Bryan and I have spent the last two months in the full time company of our 3 children. I am beginning to understand why parents sign-up early for summer camps. Bryan is convinced daily that our kids are out-of-control, undisciplined hooligans that make other harried parents look more lovingly at their own children. When you spend your days intervening in fights over food, arguments about who touched who first, who took what from whom and how it happened, saying “no” until you can’t remember there’s an alternative, answering a five year old’s incessant and often unfortunately timed questions and explaining to a two and half year old that public nudity is sadly frowned upon, you start to steal small moments of the day for yourself. What some might consider a quick jaunt to the bathroom to “take care of business” is for me a gleeful excuse to grab a book, lock the door and enforce a ten minute “Mom timeout”. Though we rarely ever find the peace and quiet to actually finish a bottle, Bryan and I find the five seconds we do get to toast each other with a glass of wine, “to surviving the insanity”, to be the most romantic interaction of our day. Noah often begins his day finding reasons to excuse himself from naptime, which we still require him to take. Bryan and I begin our day finding reasons to put him in naptime. We spend our morning planning how best to coerce all 3 kids into napping at the same time so that we can catch our breath, reclaim our limited sense of control and accuse one another for the rapid, unplanned happenstance of 3 children in our lives.
At a restaurant the other day, while our children fell quiet for the 20 seconds after food was served, Bryan turned to me, pointed to several reserved, agreeable Italian children seated behind us and asked why our kids were never that well behaved. Now, I have to be careful how I respond to Bryan in these moments of tried patience. A sarcastic response of “we don’t beat them nearly enough” often garners a reflective look that makes me worry for the kids that he’s considering the possibility and a dismissive response like “sure, but do their kids feel comfortable enough in their surroundings to drop trou and go pee whenever the urge strikes?” often garners a reflective look that makes me worry for my well-being. So, weighing my response carefully, I said “We have 3 kids under the age of five who still believe the world revolves around them, one of whom believes that when we raise our voice and tell her “no” hides behind her hands in a game of peek-a-boo because she thinks we’re playing a game of who-can-shout-the-loudest. The truth is I don’t know why other children seem better behaved than ours. I can only speak to our efforts and my children.
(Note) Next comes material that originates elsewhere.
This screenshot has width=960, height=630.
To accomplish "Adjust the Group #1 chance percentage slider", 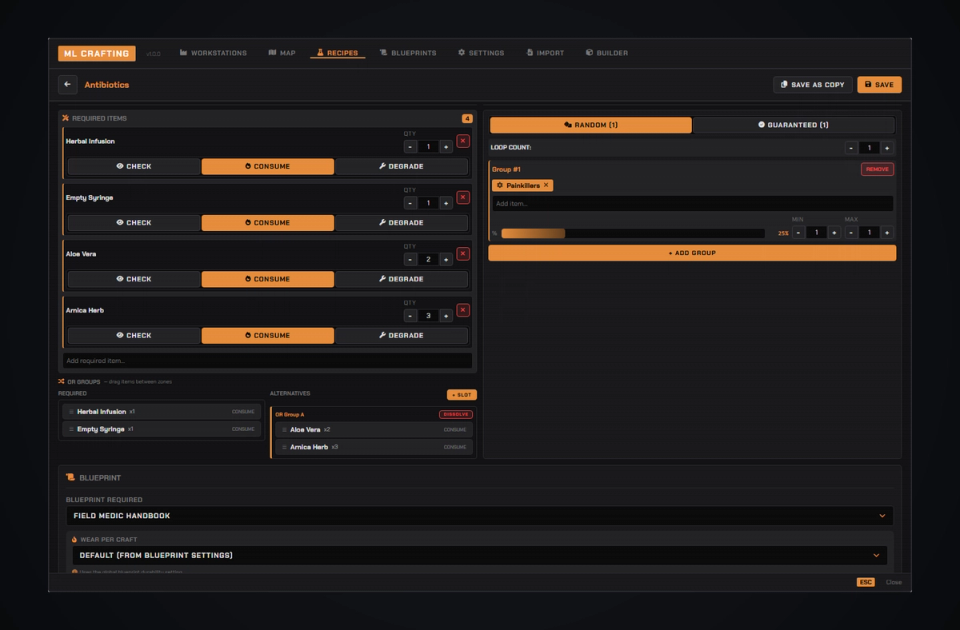I will (x=632, y=233).
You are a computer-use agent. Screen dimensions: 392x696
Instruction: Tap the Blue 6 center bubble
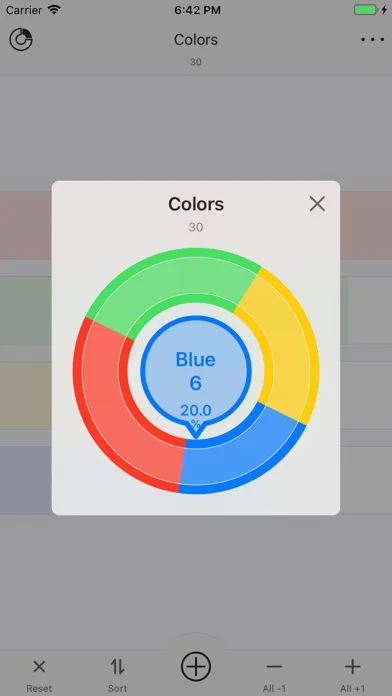point(196,373)
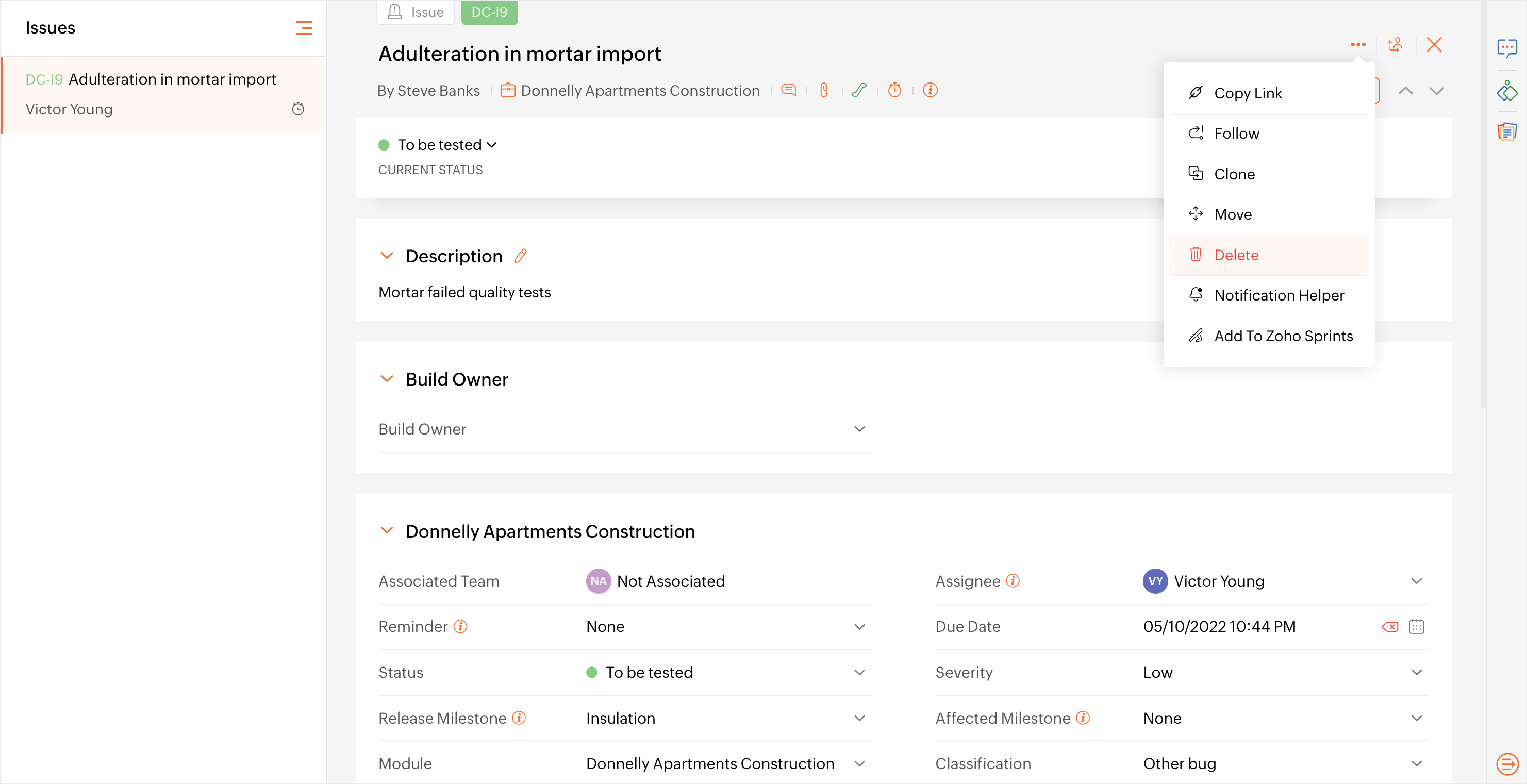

For all that our three kids test our ability to think clearly and act rationally all day long, they offer small morsels of such heart-melting happiness, it’s a wonder we ever feel like trading them in. On the way home from a rather trying Coral Beach Seafood buffet dinner the other night, an over-tired MacKenzie started to kick and fret in frustration. As though on cue, Noah and Addison started to sing Old MacDonald, a song they knew she loved and one of the only songs they know she can join in on. So, while Bry and I are still simmering over the nights frustrating events, Noah and Addison pause after the first line “Old MacDonald had a farm” so that MacKenzie, in her small. mumbled voice can sing her favorite part, “Ee i ee i oh!” Aside from the fact that it’s unheard of for Addie to relinquish the song-singing floor to anyone, it was as though they were all working on the same wavelength to make one of their own feel better. In those moments, I wonder how it is I ever saw the world as anything less than brilliantly fulfilling and capable of great joy. Listening to our 16-month old sing “Ee i ee i oh!”, Bryan and I found our one stolen moment of peace for the day and prayed we’d see the light of it again tomorrow.
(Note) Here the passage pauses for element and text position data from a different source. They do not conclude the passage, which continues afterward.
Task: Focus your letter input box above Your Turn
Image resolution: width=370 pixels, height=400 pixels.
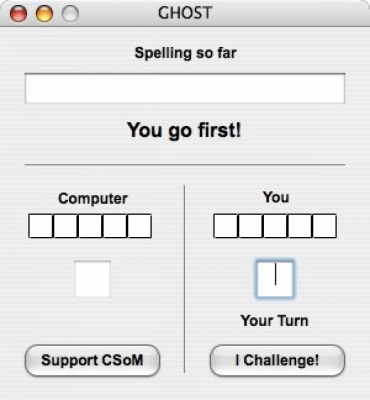Action: coord(275,279)
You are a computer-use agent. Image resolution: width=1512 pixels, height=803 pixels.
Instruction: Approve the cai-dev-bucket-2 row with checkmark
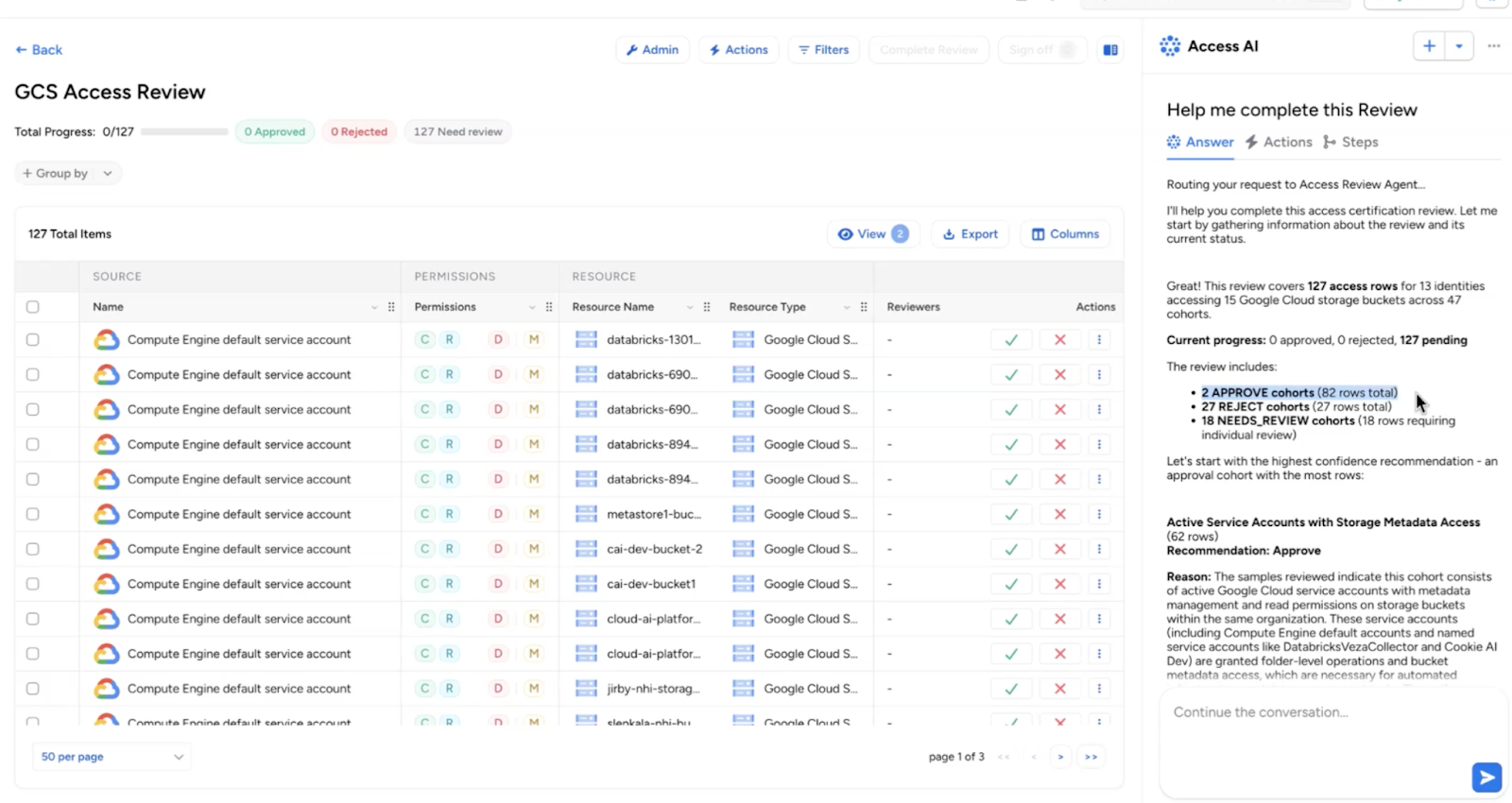[x=1010, y=549]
I love this one-- makes me smile
ReplyDeleteI have never seen these before. I didn't know how to get on, but I want you to know thet are all lovely--and true. 4 kids in 6 years is nothing to sneeze at. It is tough to survive as a parent and, I'm now discovering, as one of the four. Your kids will be better for the you of humor and frustration, the realness of you, the need to pull together as a team against a world that can't cut to the chase for the rose-tinted glasses. But don't be surprised when you survive to hear the horror stories of their childhood, not some warm and fuzzy compilation of memories. Parenting is forever. It is life-changing. It is also body-changing, but it's nice you didn't notice. Of course, you didn't know me before.